Marc Pickering is an English stage, film and television actor who appeared in Sleepy Hollow, Calendar Girls, and HBO's Boardwalk Empire.

Early life and education
Pickering was born in Hull, East Riding of Yorkshire. He was first attracted to acting at age eight when he saw an audition sign for The Sound of Music and said to his father "I wouldn't mind doing that." Although he did not get the part, he was keen to get involved, and joined the National Youth Music Theatre. When he was 12, one of the theatre's directors, Jeremy James Taylor, put him forward for the part of Young Masbath in Sleepy Hollow, directed by Tim Burton.

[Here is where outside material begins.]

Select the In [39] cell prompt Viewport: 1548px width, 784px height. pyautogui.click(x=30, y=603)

He also attended South Hunsley Secondary School.

Career 
Pickering also performed in Bugsy Malone; as the Artful Dodger in Oliver Twist; and in The Long and the Short and the Tall on various London stages before starring opposite Helen Mirren and Julie Walters in Calendar Girls in 2003. He then returned to the stage as Joseph Merrick in The Elephant Man. The production did not use prosthetics, to encourage the audience to see Merrick's struggle and emotions.

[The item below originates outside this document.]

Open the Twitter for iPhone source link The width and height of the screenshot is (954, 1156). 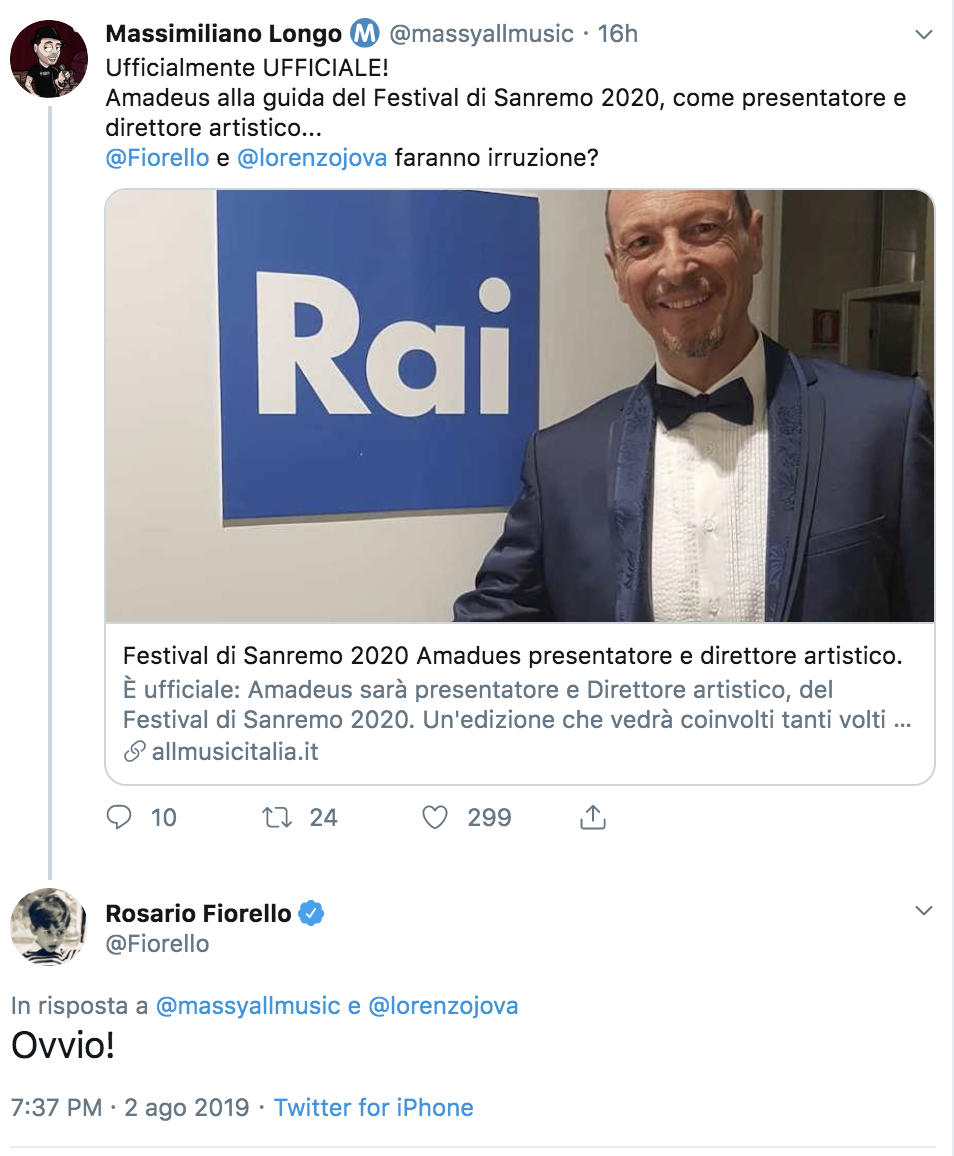373,1108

Pickering's most significant television role was in Peter Kay's 2008 talent show parody Britain's Got the Pop Factor..., in which he played R Wayne, a role that involved singing and dancing.

Additionally, Pickering plays Montparnasse in Tom Hooper's 2012 reimagining of the celebrated musical Les Misérables.

In 2014, Pickering portrayed Enoch "Nucky" Thompson in his younger years, in the fifth and final season of the HBO television series Boardwalk Empire.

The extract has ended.